The Girls

 

 

The arrival of the characters

I first met Charlie and Nao in September 2018 in a writing exercise, after which they talked constantly in my head for months. All I needed to do in writing the first draft was get them talking on the page.

The two of them arrived very differently. Charlie invaded my brain all at once, fully formed, kicking and swearing. Nao, so much more considered in her actions and personality, took longer to arrive. Geena came later still, out of Charlie’s need for her sister to play more of a part in the story.

I came to see Nao and Charlie as different sides of my relationship to Western Australia. Charlie represents the fire, the ‘in your face’ ‘what you see is what you get’ known aspects of growing up there for me. Nao is the water to Charlie’s fire. She embodies what is underground, a sense of how much I don’t know about Australia but long to connect with. At one point when interviewing them both, Nao said to me, ‘You can come home now.’ I cried at that, which won’t surprise anyone who knows me. Writing these characters transported me to the place at a time when I felt so very far away.
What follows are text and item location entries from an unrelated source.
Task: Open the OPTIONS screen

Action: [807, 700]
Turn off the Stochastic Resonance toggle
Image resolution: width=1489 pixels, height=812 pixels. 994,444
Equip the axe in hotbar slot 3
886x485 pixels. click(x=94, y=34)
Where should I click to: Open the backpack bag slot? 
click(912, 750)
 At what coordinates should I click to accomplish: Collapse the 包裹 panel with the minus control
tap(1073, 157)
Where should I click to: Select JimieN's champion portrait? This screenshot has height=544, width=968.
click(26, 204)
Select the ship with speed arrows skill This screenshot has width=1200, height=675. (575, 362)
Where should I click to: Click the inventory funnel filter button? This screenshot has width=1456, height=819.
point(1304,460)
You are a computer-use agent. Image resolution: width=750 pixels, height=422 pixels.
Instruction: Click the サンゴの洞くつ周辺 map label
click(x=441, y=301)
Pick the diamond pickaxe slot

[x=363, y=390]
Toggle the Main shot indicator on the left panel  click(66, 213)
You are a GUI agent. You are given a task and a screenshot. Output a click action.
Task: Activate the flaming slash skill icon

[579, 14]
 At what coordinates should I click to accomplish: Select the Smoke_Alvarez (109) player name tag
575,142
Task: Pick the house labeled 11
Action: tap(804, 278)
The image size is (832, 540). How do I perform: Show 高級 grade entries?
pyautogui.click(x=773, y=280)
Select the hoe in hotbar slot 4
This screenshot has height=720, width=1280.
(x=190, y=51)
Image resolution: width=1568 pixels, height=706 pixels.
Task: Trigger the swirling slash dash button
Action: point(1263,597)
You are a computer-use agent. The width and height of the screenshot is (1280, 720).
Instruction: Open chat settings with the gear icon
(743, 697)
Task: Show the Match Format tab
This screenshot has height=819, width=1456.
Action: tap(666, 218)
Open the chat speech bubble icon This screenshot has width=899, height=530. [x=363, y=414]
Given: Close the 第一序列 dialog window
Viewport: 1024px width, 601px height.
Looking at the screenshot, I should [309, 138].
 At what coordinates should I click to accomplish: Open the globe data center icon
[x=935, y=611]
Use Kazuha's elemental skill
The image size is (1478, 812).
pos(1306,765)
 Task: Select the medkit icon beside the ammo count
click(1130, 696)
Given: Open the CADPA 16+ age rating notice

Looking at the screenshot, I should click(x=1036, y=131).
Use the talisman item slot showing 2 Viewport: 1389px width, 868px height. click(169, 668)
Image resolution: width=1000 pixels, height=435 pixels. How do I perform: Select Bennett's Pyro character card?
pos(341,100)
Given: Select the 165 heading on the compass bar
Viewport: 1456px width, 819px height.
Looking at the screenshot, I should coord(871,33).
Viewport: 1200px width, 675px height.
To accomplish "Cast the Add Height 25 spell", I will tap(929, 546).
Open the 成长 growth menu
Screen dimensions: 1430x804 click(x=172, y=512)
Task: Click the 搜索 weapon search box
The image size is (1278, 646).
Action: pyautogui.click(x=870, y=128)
There were so many points of difference between Nao and Charlie – personalities, backgrounds, life experiences – as well as tenuous moments of vulnerability and trust. In the end what drove and sustained me, writing and rewriting during the tumultuous global year that 2020 turned out to be, was this need I didn’t know I had, to write about something the world can never have too much of, a friendship across difference.